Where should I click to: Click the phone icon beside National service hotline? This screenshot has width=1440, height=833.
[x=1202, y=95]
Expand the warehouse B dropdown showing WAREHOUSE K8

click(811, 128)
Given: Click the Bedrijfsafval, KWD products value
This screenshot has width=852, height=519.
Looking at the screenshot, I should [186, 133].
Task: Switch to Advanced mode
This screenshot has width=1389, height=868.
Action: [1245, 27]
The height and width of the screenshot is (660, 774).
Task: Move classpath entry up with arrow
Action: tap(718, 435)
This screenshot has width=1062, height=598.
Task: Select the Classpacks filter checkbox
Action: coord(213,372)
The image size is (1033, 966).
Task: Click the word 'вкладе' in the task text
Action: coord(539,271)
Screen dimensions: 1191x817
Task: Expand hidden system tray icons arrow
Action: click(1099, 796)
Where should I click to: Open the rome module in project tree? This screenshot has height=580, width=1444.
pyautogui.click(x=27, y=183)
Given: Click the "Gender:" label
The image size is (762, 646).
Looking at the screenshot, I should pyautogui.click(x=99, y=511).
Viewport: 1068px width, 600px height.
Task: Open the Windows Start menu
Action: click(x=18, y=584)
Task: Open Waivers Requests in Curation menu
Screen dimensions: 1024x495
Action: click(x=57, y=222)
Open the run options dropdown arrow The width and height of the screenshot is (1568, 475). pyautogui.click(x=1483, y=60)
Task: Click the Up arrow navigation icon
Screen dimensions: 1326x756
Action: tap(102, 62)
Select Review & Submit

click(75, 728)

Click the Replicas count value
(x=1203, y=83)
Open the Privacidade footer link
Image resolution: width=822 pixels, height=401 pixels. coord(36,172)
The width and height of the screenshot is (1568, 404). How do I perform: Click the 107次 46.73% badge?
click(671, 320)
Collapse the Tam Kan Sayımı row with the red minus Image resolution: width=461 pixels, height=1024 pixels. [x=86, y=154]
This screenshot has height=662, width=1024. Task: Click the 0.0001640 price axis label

=======

-- EXERCISE AIM --
Each line in the entries above, starting at the line with "Screen dimensions: 1024x495" and ending at the line with "Task: Click the Up arrow navigation icon", is to be printed exactly, and only those lines.

-- YOUR RESPONSE --
Screen dimensions: 1024x495
Action: click(x=57, y=222)
Open the run options dropdown arrow The width and height of the screenshot is (1568, 475). pyautogui.click(x=1483, y=60)
Task: Click the Up arrow navigation icon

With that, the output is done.